Corte Eleitoral cassa vereador de Capelinha por fraude à cota de gênero
Os votos recebidos pelo MDB serão anulados e haverá novo cálculo dos quocientes eleitoral e partidário

Na sessão de julgamento dessa terça-feira (17), o Tribunal Regional Eleitoral de Minas Gerais (TRE-MG), por quatro votos a dois, reformou a decisão do juízo da 67ª Zona Eleitoral e reconheceu a fraude à cota de gênero, praticada pelo Movimento Democrático Brasileiro (MDB) de Capelinha (Vale do Jequitinhonha), nas eleições para vereador de 2024.
Com a decisão, foi cassado o vereador eleito pelo partido, Charles Rosa Machado, e declarada inelegível, por oito anos, a candidata fictícia Tatiana Rodrigues Cordeiro.
Na decisão de primeira instância, o juiz eleitoral considerou que, ainda que existissem elementos indiciários da candidatura fictícia de Tatiana, não se comprovou a fraude para burlar a cota de gênero.
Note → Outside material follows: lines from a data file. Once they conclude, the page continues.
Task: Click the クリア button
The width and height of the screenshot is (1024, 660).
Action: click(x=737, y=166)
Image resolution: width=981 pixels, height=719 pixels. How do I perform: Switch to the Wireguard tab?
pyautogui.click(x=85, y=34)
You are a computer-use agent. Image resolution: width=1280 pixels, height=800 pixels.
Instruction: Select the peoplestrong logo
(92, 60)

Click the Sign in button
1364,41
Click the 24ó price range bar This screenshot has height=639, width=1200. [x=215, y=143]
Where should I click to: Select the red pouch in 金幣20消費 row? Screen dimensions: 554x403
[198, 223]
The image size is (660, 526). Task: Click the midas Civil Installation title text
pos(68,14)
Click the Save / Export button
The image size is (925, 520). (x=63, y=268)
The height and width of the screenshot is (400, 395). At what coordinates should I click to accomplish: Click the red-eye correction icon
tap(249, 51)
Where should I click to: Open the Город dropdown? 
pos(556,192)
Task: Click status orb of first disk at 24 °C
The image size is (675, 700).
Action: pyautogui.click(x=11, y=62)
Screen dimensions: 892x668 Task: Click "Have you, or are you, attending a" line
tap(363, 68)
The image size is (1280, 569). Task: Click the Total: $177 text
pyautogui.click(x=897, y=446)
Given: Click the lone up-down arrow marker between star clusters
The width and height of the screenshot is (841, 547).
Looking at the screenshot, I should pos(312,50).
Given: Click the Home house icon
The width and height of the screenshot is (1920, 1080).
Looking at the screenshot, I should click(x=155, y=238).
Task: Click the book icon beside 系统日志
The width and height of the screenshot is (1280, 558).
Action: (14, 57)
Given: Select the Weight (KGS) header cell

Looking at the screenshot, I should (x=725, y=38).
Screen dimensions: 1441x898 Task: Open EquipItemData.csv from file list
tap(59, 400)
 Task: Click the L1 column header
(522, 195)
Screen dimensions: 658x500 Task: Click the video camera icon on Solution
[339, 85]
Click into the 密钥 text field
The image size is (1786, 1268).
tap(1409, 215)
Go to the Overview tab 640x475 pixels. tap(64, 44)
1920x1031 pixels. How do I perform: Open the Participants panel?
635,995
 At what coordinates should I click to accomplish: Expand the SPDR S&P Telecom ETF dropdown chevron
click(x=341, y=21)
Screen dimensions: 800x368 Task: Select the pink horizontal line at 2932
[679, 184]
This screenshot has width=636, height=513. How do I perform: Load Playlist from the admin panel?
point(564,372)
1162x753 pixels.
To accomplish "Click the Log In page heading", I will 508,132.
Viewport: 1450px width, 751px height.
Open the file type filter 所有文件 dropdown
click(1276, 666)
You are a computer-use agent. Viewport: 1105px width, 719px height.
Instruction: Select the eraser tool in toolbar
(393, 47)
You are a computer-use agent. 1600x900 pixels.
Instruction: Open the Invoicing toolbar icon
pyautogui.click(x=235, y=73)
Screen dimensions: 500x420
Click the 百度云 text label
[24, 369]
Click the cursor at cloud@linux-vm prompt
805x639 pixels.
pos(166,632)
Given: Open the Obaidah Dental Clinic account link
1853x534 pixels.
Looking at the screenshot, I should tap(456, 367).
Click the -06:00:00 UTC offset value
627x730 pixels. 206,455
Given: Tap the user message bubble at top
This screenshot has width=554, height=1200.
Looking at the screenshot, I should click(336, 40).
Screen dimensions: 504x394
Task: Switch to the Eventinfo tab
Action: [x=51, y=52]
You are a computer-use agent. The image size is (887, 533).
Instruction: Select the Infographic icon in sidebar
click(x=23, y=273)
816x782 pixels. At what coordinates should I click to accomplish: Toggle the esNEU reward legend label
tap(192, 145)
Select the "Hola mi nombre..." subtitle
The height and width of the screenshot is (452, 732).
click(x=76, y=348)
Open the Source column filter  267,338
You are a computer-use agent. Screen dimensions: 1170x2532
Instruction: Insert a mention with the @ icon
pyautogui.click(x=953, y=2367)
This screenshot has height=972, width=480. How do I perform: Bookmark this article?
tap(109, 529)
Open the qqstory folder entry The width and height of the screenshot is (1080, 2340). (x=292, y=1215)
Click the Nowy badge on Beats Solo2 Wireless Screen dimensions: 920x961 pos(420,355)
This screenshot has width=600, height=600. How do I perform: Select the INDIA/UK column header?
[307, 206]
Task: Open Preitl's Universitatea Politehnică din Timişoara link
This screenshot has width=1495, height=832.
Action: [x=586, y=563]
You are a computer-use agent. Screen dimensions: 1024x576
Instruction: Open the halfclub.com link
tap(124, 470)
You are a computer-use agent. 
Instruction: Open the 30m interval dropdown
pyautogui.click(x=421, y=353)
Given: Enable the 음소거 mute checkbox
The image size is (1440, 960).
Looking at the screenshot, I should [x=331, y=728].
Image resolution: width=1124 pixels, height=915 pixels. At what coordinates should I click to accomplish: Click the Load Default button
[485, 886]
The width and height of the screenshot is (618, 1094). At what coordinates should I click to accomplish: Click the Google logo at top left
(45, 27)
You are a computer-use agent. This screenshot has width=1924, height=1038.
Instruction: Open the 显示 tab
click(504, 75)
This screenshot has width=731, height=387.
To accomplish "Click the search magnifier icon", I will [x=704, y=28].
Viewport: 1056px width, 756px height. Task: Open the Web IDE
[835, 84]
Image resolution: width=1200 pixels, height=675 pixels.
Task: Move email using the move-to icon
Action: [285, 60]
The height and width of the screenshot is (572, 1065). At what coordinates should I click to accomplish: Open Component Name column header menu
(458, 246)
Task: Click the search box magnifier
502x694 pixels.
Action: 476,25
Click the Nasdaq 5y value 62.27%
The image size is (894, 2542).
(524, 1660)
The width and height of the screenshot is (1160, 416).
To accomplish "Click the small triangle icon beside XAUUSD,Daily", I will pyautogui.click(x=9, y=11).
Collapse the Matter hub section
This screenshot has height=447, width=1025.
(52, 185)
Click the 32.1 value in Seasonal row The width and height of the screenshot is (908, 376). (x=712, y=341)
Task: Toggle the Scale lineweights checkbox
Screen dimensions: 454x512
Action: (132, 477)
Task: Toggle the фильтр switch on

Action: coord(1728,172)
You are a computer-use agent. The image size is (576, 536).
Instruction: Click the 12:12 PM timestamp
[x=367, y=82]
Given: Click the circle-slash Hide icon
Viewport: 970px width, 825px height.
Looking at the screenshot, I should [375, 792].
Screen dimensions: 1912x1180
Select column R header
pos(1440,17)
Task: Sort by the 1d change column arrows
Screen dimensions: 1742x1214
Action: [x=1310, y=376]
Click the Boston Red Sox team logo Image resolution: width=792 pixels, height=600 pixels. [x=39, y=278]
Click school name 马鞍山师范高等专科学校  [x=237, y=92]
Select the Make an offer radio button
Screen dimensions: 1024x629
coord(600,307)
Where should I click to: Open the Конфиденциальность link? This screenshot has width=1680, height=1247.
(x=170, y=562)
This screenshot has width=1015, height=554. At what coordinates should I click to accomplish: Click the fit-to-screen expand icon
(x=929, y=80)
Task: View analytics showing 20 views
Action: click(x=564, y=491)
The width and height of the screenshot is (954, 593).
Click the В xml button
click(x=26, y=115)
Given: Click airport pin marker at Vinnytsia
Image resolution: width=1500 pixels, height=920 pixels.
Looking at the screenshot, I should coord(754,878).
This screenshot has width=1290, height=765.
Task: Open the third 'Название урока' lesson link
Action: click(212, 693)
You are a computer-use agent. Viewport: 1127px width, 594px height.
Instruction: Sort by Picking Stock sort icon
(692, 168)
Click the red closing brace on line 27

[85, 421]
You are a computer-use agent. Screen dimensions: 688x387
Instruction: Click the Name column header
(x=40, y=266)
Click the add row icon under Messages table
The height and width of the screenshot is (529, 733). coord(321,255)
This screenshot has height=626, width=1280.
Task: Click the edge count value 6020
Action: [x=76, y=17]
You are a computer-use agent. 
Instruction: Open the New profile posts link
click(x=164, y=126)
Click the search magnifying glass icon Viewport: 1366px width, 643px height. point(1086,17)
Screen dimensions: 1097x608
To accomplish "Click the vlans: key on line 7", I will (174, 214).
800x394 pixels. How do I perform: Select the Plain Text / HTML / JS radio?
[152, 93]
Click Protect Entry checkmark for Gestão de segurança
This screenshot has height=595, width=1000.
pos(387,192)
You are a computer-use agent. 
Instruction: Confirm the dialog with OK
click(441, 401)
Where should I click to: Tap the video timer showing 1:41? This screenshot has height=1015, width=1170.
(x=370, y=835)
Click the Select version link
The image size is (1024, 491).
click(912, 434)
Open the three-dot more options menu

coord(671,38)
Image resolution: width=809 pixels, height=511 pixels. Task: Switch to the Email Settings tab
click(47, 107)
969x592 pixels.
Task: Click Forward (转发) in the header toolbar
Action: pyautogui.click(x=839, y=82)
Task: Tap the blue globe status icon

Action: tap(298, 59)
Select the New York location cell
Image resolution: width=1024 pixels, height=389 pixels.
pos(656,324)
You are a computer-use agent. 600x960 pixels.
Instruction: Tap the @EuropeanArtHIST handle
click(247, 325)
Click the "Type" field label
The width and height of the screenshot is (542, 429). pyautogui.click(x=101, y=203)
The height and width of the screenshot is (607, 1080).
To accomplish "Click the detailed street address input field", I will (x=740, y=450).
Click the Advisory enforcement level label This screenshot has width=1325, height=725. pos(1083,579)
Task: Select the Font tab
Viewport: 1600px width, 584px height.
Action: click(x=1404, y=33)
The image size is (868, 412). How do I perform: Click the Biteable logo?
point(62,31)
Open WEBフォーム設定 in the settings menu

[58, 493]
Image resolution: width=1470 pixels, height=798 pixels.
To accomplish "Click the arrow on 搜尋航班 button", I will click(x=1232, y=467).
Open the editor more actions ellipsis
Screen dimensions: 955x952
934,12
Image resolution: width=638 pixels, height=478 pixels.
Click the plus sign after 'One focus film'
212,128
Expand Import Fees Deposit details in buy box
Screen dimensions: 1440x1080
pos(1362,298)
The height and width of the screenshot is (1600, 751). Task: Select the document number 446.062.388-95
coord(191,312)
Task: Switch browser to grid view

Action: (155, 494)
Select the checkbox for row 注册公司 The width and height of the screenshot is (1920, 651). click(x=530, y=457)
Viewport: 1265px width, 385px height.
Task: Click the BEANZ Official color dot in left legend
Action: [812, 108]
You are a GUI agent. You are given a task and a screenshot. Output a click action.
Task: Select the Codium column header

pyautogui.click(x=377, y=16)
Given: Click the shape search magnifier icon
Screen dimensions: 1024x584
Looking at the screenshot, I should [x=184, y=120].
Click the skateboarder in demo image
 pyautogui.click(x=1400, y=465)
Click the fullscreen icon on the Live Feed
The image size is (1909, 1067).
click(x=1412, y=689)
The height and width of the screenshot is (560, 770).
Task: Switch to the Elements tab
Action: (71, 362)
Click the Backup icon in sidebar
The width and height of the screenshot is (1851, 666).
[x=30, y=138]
O relator do processo no TRE-MG, desembargador Carlos Henrique Perpétuo Braga, entendeu demonstrados os critérios fixados pelo Tribunal Superior Eleitoral (TSE) para a configuração da fraude à cota de gênero: apenas três votos recebidos por Tatiana, em um universo de cerca de 26 mil eleitores; ausência de prova da prática de atos efetivos de campanha; e prestação de contas que, apesar de lançar recebimentos de doações e gastos com despesas de material de campanha, não se mostrou verdadeira, prestando-se apenas para tentar afastar a candidatura fictícia.
O Tribunal decidiu também pela cassação do Demonstrativo de Regularidade de Atos Partidários (DRAP) do MDB e anulação dos votos recebidos pela agremiação. Em data ainda a ser definida, haverá a retotalização dos votos para vereador, com novo cálculo dos quocientes eleitoral e partidário. Após esse procedimento, será conhecido o vereador que irá ocupar a vaga aberta com a cassação.
Cabe recurso para o TSE.
Processo relacionado: 0600928-83.2024.6.13.0067.